Two LangChain agents burned $47,000 over eleven days in November 2025.[1] One generated queries. The other validated responses. They locked into a handshake. Neither was malfunctioning — they did exactly what their prompts instructed. The validator kept rejecting the generator's output as incomplete. The generator kept trying again. Eleven days. The burn rate became visible when someone finally opened the billing dashboard.
Monitoring was in place. It did not stop the loop. Cloud cost anomaly detection aggregates spend over 24-48 hour windows — by the time a threshold fires, a session burning $0.045 per minute has been running for days.[2] Monitoring that catches a runaway 36 hours in does not prevent $47,000 in damage. It documents it.
The real failure happened before any code ran. The team modeled expected agent cost as an average: typical tokens times model price equals expected session cost. That formula is correct for the 65-70% of runs that complete cleanly. It has no term for the 2-5% of runs where termination conditions fail and context grows without bound. In multi-agent systems, that small tail is where almost all your money goes.

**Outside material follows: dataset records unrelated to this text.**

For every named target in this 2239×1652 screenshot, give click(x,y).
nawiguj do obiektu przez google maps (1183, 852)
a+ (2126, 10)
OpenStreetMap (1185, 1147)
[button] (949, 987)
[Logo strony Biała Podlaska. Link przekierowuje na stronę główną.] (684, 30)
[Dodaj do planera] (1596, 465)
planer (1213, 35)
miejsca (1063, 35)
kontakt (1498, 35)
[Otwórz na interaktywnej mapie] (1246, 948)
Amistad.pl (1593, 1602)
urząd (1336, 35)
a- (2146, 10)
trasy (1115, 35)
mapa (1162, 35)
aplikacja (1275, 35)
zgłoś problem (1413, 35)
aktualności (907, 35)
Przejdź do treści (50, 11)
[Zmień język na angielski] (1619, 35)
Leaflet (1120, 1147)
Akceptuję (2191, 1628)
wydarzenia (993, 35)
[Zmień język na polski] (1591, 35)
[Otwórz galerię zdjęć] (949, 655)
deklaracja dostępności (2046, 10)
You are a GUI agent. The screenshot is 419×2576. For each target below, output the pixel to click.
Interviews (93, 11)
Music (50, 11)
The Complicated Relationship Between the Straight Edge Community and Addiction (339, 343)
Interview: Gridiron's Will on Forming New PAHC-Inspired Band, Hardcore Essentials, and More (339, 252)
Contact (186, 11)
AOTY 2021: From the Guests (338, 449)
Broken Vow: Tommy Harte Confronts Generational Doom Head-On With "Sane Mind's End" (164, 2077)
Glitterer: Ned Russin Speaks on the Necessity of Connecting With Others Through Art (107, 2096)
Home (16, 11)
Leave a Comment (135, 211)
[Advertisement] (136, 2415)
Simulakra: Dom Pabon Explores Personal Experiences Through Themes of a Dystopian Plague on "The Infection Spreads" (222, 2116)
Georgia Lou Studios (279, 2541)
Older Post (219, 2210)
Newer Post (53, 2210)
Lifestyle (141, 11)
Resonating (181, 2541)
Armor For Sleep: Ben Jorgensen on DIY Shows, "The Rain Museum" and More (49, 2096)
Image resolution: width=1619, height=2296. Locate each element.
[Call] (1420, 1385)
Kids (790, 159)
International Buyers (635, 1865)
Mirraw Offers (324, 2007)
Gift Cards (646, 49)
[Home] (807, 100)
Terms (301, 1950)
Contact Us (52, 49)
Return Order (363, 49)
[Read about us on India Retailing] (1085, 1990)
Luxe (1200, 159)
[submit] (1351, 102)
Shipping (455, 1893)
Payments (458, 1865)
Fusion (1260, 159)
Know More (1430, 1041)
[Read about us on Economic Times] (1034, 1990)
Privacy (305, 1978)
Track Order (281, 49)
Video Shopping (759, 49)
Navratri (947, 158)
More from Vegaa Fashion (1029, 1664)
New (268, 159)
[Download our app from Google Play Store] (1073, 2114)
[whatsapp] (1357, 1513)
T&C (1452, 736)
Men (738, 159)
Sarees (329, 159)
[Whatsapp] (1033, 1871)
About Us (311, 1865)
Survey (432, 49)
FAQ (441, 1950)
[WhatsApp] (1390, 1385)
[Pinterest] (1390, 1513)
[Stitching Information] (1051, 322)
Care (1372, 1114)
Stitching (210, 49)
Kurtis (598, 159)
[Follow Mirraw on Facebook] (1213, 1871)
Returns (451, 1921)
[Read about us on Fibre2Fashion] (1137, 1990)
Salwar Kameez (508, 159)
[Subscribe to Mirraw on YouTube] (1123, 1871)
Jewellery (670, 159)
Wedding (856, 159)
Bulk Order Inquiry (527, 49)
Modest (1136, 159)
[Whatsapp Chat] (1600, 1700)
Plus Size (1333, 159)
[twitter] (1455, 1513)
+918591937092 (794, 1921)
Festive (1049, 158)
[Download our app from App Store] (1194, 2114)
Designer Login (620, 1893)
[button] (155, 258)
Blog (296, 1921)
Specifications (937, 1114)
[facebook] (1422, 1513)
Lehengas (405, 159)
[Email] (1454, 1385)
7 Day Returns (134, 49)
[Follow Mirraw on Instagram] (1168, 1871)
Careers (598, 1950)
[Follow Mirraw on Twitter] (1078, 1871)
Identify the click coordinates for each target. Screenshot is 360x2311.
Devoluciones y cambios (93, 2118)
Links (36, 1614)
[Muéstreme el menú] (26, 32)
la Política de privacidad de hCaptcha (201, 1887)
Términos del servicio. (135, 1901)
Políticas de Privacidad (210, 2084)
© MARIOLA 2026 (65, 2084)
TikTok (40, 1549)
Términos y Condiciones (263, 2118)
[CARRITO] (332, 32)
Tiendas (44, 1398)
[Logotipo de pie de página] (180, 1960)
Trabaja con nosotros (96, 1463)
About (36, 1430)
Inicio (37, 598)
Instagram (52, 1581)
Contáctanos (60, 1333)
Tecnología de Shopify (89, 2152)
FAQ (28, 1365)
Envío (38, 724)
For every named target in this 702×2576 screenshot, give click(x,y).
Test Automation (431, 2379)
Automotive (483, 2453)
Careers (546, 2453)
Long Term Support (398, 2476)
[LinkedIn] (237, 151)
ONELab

More monitoring will not fix this. Tighter alerts will not fix this. The fix is upstream: model cost as a distribution, not a point estimate, and put enforcement synchronously in-process — checked before each API call — instead of asynchronously from outside it.
Both agents executed their prompts correctly. The cost model had no term for what they did.
Higher token usage correlated with lower accuracy. Spending more bought worse answers.
Budget from the average and you have already excluded the tier where the money goes.
Chatbot cost intuitions do not transfer. Agent architectures pay for context at every handoff.
Why the Average Is a Lie: Agent Cost Is a Heavy Tail
Standard cost forecasting assumes costs cluster around a predictable mean. Agent workflows violate that assumption at every layer.
Standard API cost modeling treats requests as deterministic: hit the backend, return a response, pay a predictable amount. Agentic workflows do not behave that way. Tool calls per session are variable. Retry cycles are variable. Context length — which sets the cost of every subsequent call — grows on every iteration.
An ICLR 2026 study of agentic coding found that for identical task specifications, some runs consumed 10 times more tokens than others. There was no quality bonus. The expensive runs were less accurate on average.[3] Same task, same agent, different inputs, 10x spread in cost. No mean compresses that into a useful budget.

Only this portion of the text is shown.